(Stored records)
----
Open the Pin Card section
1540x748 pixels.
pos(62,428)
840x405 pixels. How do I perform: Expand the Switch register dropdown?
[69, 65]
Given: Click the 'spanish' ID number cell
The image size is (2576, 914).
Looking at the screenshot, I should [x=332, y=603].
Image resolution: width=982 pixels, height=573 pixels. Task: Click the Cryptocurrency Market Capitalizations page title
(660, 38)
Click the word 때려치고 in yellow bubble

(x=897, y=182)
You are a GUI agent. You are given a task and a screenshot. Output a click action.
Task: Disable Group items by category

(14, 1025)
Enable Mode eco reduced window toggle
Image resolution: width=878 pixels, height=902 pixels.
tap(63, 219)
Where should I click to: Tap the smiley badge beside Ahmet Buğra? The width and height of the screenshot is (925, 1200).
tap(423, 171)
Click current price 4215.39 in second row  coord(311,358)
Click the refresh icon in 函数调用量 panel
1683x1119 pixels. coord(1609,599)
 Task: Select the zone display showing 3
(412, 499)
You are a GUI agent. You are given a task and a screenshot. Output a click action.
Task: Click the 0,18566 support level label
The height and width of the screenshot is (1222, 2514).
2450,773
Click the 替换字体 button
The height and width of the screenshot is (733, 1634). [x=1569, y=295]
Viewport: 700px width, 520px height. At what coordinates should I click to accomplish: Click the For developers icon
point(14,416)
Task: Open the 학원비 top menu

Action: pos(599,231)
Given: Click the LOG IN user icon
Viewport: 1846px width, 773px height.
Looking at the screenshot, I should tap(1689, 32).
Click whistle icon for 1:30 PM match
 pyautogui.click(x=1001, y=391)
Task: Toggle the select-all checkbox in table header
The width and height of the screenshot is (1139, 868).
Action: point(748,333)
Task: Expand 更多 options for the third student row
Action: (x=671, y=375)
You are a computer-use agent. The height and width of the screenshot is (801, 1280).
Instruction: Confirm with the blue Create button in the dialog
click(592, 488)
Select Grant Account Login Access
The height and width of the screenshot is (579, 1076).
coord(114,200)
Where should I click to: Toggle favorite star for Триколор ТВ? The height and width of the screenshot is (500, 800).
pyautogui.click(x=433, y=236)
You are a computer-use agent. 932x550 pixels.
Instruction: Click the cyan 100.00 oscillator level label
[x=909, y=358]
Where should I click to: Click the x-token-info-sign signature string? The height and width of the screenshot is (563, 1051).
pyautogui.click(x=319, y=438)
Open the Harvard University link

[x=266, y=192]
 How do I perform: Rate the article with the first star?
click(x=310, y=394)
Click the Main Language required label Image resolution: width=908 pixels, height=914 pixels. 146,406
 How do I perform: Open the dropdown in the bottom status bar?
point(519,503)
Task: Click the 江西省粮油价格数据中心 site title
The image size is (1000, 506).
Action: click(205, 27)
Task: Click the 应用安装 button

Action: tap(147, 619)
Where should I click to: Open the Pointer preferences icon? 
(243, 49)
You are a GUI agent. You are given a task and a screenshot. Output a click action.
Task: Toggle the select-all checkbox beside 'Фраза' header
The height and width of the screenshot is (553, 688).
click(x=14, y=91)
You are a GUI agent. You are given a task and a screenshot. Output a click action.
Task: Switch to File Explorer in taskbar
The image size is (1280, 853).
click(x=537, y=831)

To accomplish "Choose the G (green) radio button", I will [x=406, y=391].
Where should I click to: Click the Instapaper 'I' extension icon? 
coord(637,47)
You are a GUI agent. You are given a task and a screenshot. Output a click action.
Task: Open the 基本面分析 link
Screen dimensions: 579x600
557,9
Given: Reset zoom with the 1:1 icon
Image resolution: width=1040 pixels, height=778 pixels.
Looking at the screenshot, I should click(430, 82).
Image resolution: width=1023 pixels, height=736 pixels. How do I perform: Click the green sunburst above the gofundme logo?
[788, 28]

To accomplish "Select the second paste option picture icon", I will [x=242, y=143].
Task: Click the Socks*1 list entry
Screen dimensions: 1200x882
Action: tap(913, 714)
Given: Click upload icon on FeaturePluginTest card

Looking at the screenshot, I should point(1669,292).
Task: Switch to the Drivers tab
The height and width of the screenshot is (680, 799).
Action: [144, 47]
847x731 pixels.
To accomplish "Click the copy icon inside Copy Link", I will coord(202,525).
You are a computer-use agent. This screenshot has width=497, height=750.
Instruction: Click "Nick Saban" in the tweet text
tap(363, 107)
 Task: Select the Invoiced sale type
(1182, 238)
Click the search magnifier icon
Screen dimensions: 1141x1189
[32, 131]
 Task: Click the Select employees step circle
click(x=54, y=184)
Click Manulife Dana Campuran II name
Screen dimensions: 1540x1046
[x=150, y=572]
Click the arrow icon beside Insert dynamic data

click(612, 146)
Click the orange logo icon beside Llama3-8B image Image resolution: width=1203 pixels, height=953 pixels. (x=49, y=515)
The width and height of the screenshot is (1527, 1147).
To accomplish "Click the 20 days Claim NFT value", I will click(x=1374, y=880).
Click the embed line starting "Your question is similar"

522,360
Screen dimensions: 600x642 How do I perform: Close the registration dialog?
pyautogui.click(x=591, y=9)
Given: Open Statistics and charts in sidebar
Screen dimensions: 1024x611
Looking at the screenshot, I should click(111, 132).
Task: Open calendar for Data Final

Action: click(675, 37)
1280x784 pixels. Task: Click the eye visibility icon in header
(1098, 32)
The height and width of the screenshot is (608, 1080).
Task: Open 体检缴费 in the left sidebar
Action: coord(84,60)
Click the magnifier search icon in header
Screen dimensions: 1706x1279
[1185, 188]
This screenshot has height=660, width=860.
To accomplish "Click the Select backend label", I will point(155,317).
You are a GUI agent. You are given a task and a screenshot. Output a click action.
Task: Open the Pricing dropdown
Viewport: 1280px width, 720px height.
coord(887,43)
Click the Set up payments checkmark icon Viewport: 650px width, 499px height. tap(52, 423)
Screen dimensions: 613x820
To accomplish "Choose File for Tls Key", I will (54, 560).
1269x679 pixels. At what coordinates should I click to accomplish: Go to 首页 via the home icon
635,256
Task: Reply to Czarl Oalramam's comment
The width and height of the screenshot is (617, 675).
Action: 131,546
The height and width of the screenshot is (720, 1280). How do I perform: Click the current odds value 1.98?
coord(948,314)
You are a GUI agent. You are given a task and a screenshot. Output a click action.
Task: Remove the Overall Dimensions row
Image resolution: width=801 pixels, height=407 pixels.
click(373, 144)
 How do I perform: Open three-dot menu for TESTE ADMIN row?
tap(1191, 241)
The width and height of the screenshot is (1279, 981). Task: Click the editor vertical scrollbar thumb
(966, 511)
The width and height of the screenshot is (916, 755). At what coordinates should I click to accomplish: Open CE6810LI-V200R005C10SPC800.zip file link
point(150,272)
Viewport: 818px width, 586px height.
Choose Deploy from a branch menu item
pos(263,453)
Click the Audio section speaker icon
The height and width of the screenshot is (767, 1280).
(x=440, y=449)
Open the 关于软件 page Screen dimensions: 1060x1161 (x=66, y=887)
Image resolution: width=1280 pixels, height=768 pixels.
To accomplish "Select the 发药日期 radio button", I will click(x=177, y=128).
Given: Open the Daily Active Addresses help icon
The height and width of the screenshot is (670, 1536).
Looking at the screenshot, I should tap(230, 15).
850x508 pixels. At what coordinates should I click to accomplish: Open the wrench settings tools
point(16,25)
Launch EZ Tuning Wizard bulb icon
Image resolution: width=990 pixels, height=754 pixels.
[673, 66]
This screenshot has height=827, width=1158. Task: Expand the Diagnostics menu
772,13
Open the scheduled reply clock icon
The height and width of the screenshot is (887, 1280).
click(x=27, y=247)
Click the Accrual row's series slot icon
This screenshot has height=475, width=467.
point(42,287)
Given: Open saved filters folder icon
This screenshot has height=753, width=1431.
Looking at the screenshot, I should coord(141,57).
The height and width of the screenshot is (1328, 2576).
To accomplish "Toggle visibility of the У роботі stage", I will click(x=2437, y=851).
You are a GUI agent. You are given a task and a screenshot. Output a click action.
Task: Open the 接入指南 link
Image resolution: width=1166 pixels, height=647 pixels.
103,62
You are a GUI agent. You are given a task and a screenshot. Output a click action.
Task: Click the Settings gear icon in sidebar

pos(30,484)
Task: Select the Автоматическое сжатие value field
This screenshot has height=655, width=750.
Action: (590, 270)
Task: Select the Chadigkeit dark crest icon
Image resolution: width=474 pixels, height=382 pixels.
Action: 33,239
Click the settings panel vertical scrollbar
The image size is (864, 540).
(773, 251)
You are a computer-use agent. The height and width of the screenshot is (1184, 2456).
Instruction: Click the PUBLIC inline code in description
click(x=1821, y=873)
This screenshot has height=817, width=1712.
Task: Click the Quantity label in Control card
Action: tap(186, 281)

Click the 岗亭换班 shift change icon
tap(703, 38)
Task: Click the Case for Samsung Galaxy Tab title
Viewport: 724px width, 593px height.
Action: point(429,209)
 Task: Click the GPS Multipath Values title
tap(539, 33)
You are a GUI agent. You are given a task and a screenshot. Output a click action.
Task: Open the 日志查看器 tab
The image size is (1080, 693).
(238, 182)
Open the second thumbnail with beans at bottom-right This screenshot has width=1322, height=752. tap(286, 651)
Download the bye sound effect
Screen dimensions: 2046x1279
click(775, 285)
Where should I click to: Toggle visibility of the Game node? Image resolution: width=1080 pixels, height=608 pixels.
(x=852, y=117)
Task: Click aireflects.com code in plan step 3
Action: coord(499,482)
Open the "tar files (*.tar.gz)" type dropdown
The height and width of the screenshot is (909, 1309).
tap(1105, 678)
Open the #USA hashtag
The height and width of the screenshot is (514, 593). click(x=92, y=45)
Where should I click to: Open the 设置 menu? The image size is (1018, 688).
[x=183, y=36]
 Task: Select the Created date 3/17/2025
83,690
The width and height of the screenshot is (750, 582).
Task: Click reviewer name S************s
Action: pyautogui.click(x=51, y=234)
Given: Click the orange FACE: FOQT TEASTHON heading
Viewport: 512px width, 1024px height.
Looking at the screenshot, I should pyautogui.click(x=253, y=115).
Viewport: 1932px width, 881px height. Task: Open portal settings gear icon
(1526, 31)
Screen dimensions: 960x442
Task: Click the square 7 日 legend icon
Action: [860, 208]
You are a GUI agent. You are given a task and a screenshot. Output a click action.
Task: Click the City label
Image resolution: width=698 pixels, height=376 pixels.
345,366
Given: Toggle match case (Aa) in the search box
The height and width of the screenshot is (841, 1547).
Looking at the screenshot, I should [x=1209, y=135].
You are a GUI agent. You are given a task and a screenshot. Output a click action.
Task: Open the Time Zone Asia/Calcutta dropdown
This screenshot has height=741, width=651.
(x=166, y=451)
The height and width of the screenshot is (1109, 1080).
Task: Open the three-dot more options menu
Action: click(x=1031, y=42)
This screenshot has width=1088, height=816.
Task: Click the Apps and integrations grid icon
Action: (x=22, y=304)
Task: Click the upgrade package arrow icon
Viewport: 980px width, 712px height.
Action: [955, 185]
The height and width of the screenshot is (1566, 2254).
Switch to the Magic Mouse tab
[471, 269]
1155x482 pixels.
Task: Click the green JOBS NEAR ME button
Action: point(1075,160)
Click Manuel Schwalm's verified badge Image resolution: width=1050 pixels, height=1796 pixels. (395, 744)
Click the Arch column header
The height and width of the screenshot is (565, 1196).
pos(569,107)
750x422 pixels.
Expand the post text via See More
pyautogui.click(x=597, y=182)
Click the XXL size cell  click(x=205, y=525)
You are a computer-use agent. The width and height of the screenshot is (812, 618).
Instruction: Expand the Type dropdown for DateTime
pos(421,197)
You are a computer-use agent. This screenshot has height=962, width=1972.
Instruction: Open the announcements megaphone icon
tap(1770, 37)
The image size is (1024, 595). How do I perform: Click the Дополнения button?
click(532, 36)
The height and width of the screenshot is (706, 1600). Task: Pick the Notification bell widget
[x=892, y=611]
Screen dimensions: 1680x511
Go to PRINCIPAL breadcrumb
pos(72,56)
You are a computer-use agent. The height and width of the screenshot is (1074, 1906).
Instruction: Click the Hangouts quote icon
----
# [Instructions to follow]
Among the entries above, the line containing "Viewport: 1846px width, 773px height.", the line containing "Task: Click the 江西省粮油价格数据中心 site title", and all lines between them are to be restated word for word; nothing else belongs in the reply.

# [Expected answer]
Viewport: 1846px width, 773px height.
Looking at the screenshot, I should tap(1689, 32).
Click whistle icon for 1:30 PM match
 pyautogui.click(x=1001, y=391)
Task: Toggle the select-all checkbox in table header
The width and height of the screenshot is (1139, 868).
Action: point(748,333)
Task: Expand 更多 options for the third student row
Action: (x=671, y=375)
You are a computer-use agent. The height and width of the screenshot is (801, 1280).
Instruction: Confirm with the blue Create button in the dialog
click(592, 488)
Select Grant Account Login Access
The height and width of the screenshot is (579, 1076).
coord(114,200)
Where should I click to: Toggle favorite star for Триколор ТВ? The height and width of the screenshot is (500, 800).
pyautogui.click(x=433, y=236)
You are a computer-use agent. 932x550 pixels.
Instruction: Click the cyan 100.00 oscillator level label
[x=909, y=358]
Where should I click to: Click the x-token-info-sign signature string? The height and width of the screenshot is (563, 1051).
pyautogui.click(x=319, y=438)
Open the Harvard University link

[x=266, y=192]
 How do I perform: Rate the article with the first star?
click(x=310, y=394)
Click the Main Language required label Image resolution: width=908 pixels, height=914 pixels. 146,406
 How do I perform: Open the dropdown in the bottom status bar?
point(519,503)
Task: Click the 江西省粮油价格数据中心 site title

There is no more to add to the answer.